1(e) Find the $n^{th}$ derivative of $(\cos5x.\cos3x.\cos x)$

1(f) Evaluate $\lim_{x \rightarrow 0}(x)^{\frac{1}{x+1}}$

2(a) Find all values of $(1+i)^{\frac{1}{3}}$ & show that their continued product is (1+i)

2(b) Find the non-singular matrices P&Q such that PAQ is normal from where $A = \matrix {2 & -2 & 3 \\ 3 & -1 & 2 \\ 1 & 2 & -1 }$

2(c) Find the maximum and minimum values of $f(x,y) = x^3 + 3xy^2 - 15x^2 - 15 y^2 + 72x$

3(a) If $u = f(\frac{y-x}{xy},\frac{z-x}{xz}) $, show that

x^2\frac{\delta u}{\delta z} + y^2\frac{\delta u}{\delta y} + z^2\frac{\delta u}{\delta z} = 0

3(b) using Encoding matrix $[\matrix{1&1\\0&1}]$ encode & decode the message "MUMBAI"
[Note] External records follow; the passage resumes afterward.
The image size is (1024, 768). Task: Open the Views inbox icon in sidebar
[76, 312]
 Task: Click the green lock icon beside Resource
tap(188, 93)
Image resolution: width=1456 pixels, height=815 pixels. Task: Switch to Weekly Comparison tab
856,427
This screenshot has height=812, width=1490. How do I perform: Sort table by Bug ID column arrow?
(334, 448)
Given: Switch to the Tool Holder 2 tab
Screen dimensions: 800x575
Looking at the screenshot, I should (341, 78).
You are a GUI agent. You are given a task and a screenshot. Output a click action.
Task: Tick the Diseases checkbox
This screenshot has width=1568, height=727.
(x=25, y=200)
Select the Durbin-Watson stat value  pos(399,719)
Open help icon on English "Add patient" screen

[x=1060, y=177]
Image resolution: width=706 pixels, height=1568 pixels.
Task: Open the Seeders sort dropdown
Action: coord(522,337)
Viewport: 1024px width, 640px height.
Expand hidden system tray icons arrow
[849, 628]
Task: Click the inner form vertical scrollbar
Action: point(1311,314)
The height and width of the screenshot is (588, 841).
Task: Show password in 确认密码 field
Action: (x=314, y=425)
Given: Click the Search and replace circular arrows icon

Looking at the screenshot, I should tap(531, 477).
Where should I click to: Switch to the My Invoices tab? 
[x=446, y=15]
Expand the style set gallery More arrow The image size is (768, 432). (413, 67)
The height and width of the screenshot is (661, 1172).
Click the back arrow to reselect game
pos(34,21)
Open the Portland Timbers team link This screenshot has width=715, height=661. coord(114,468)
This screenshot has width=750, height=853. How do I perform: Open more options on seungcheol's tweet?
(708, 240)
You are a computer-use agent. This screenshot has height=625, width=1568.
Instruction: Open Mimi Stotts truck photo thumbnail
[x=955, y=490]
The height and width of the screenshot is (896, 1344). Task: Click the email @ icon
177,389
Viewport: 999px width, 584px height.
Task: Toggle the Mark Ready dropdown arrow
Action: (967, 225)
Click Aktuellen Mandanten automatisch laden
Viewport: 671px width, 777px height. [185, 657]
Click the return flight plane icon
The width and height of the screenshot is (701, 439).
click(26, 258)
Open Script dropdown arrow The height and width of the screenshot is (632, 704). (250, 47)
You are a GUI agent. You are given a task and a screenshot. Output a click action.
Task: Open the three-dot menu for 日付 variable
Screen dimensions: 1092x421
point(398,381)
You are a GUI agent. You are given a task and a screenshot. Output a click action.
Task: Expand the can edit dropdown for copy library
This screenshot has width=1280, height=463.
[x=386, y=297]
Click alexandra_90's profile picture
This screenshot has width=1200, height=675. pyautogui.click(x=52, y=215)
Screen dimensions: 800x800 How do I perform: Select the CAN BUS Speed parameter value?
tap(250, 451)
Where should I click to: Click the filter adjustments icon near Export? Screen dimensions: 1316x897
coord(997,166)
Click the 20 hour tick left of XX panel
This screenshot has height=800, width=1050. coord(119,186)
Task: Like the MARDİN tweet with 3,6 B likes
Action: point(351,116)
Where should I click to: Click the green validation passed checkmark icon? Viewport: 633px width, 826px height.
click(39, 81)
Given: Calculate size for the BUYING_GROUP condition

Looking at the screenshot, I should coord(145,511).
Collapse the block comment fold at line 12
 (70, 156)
3(c) Prove that $\log[\tan(\frac{\pi}{4}+\frac{ix}{2})] = i\tan^{-1}(sinh x)$

4(a) Obtain $\tan5\theta$ in terms of $\tan\theta$ & show that $1-10\tan^2\frac{\pi}{10} + 5\tan^4 \frac{\pi}{10} = 10$

4(b) If $y = e^{\tan^{-1}x}$ . Prove that $(1+x^2)y_{n+2} + [2(n+1)x - 1] y_{n+1} + n(n+1)y_n = 0.$

4(c)

• Express $(2x^3+3x^2-8x+7)$ in terms of (x-2) using Taylors theorem
• prove that $\tan^{-1} x = x- \frac{x^3}{3}+\frac{x^5}{5}-----------$

5(a) If $z = x^2 \tan^{-1}\frac{y}{x} - y^2\tan^{-1}\frac{x}{y}$ , prove that $\frac{\delta^2 z}{\delta x \delta y} = \frac{x^2 - y^2}{x^2 + y^2}$

5(b) Investigate the values of $\lambda$ & $\mu$ the equation

$2x + 3y + 5z = 9$

$7x + 3y - 2z = 8$

$2x + 3y + $\lambda$z = $\mu$$

1) have no solution

2) a unique solution

3) an infinite no of solution

5(c) Using Newton Raphson method, find approximate root of $x^3 - 2x - 5 = 0$ (correct to three places of decimals).

6(a) Find tanhx if 5sinhx - coshx = 5

6(b) If $u = \sin^{-1}(\frac{x+y}{\sqrt x + \sqrt y})$ ,

• $xu_x + yu_y = \frac{1}{2} \tan u$
• prove that $x^2u_{xx} + 2xy u_{xy} + y^2 u_{yy} = \frac{-\sin u \cos 2u}{4 \cos^3u}$

6(c) Solve the following equations by Gauss Seidal method:

$20x + y + 2z = 17$

$3x + 20y - z = -18$

$2x + 3y + 20z = 25$